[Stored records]
Segment Open
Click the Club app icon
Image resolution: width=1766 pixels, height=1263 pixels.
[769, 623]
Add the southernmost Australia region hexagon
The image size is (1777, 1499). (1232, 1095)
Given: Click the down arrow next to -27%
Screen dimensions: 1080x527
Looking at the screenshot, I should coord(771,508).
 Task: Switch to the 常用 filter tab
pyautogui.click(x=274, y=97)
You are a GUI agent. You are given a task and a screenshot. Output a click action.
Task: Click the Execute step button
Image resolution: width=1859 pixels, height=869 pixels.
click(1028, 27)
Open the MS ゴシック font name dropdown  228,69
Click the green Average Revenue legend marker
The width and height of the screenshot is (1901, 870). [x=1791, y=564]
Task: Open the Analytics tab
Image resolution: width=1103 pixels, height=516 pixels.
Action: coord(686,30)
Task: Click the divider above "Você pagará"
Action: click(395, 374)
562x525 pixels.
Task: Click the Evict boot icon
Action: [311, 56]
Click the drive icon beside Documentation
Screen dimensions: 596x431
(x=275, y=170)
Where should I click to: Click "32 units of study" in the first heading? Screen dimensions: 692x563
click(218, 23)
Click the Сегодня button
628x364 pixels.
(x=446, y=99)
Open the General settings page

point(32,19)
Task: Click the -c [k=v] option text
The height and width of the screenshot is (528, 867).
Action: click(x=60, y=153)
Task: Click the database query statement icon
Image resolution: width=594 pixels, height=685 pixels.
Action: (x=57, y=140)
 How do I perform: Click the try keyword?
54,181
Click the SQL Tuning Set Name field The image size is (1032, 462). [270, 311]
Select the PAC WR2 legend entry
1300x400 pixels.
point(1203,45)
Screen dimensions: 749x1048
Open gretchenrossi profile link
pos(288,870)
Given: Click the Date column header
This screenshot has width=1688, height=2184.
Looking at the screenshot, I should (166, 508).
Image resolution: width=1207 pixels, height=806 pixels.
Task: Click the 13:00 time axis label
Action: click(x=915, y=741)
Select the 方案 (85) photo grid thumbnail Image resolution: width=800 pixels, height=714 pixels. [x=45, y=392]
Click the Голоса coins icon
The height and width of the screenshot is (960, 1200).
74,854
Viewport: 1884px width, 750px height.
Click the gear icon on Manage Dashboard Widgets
Segment Closed
→ **Your assignment**: Please reproduce the records above in their entirety, exactly as given.

→ **Answer to the problem**:
Click the Club app icon
Image resolution: width=1766 pixels, height=1263 pixels.
[769, 623]
Add the southernmost Australia region hexagon
The image size is (1777, 1499). (1232, 1095)
Given: Click the down arrow next to -27%
Screen dimensions: 1080x527
Looking at the screenshot, I should coord(771,508).
 Task: Switch to the 常用 filter tab
pyautogui.click(x=274, y=97)
You are a GUI agent. You are given a task and a screenshot. Output a click action.
Task: Click the Execute step button
Image resolution: width=1859 pixels, height=869 pixels.
click(1028, 27)
Open the MS ゴシック font name dropdown  228,69
Click the green Average Revenue legend marker
The width and height of the screenshot is (1901, 870). [x=1791, y=564]
Task: Open the Analytics tab
Image resolution: width=1103 pixels, height=516 pixels.
Action: coord(686,30)
Task: Click the divider above "Você pagará"
Action: click(395, 374)
562x525 pixels.
Task: Click the Evict boot icon
Action: [311, 56]
Click the drive icon beside Documentation
Screen dimensions: 596x431
(x=275, y=170)
Where should I click to: Click "32 units of study" in the first heading? Screen dimensions: 692x563
click(218, 23)
Click the Сегодня button
628x364 pixels.
(x=446, y=99)
Open the General settings page

point(32,19)
Task: Click the -c [k=v] option text
The height and width of the screenshot is (528, 867).
Action: click(x=60, y=153)
Task: Click the database query statement icon
Image resolution: width=594 pixels, height=685 pixels.
Action: (x=57, y=140)
 How do I perform: Click the try keyword?
54,181
Click the SQL Tuning Set Name field The image size is (1032, 462). [270, 311]
Select the PAC WR2 legend entry
1300x400 pixels.
point(1203,45)
Screen dimensions: 749x1048
Open gretchenrossi profile link
pos(288,870)
Given: Click the Date column header
This screenshot has width=1688, height=2184.
Looking at the screenshot, I should (166, 508).
Image resolution: width=1207 pixels, height=806 pixels.
Task: Click the 13:00 time axis label
Action: click(x=915, y=741)
Select the 方案 (85) photo grid thumbnail Image resolution: width=800 pixels, height=714 pixels. [x=45, y=392]
Click the Голоса coins icon
The height and width of the screenshot is (960, 1200).
74,854
Viewport: 1884px width, 750px height.
Click the gear icon on Manage Dashboard Widgets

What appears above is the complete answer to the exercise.